Additionally in Amy’s orbit, gossip-y actual housewife Naomi (Ashley Park) attire to ship her personal message, whereas gunning for a spot on the “Folks to Watch” checklist for Calabasas Fashion journal — which already profiled Amy. Huang took inspiration from Asian American influencer multihyphenates, like Aimee Music and Chriselle Lim, whereas additionally avoiding sartorial similarity to Park’s Emily in Paris character, Mindy, who’s additionally a wealthy socialite. In a single scene, ensconced in her huge walk-in closet and feeling rejected by Amy, Naomi dejectedly fashions a shaggy brown coat over a blue, floral, puff-sleeve Reformation gown and contemplates two designer luggage, one in all which supplies Valentino Rockstud vibes.
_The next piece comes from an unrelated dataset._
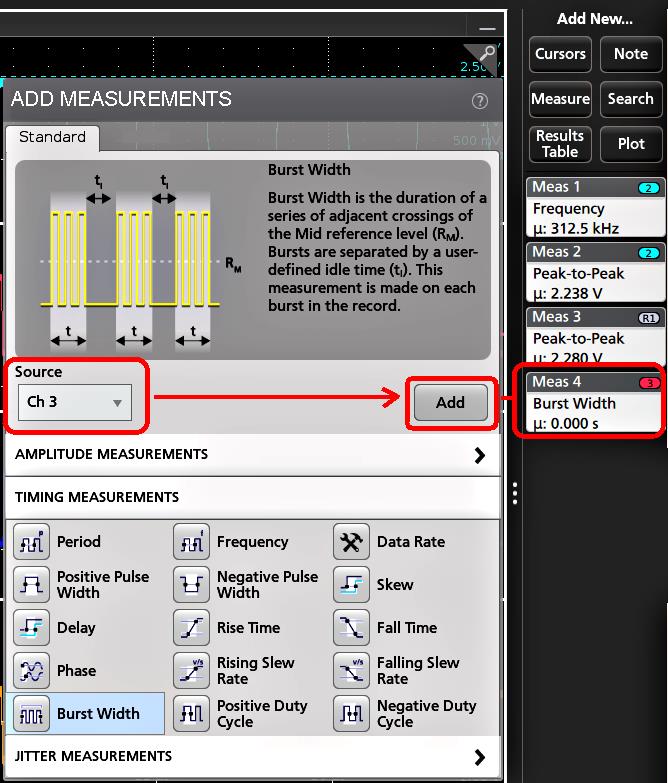Select the Period measurement icon
The image size is (668, 783).
pos(31,542)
Beef. Ali Wong as Amy, Ashley Park as Naomi in episode 106 of Beef. Cr. Andrew Cooper/Netflix © 2023

“She’s just like the influencer that does the ‘fundamental’ look after which has a bag with the brand,” says Huang, who additionally dressed Naomi in influencer-popular labels, like Alo Yoga and Self Portrait. “She’s not inventive like Amy or Fumi. She’s not a really daring dresser in any manner.” Naomi “curates” her search for the ‘gram and her social standing, whereas wielding her logomania purses and equipment as clout.

“It was this concept of everybody [on this show] being very acutely aware of the best way that they current themselves to the world,” says Huang. 

The outcomes are proof of the ability of style as a mirrored image of identification.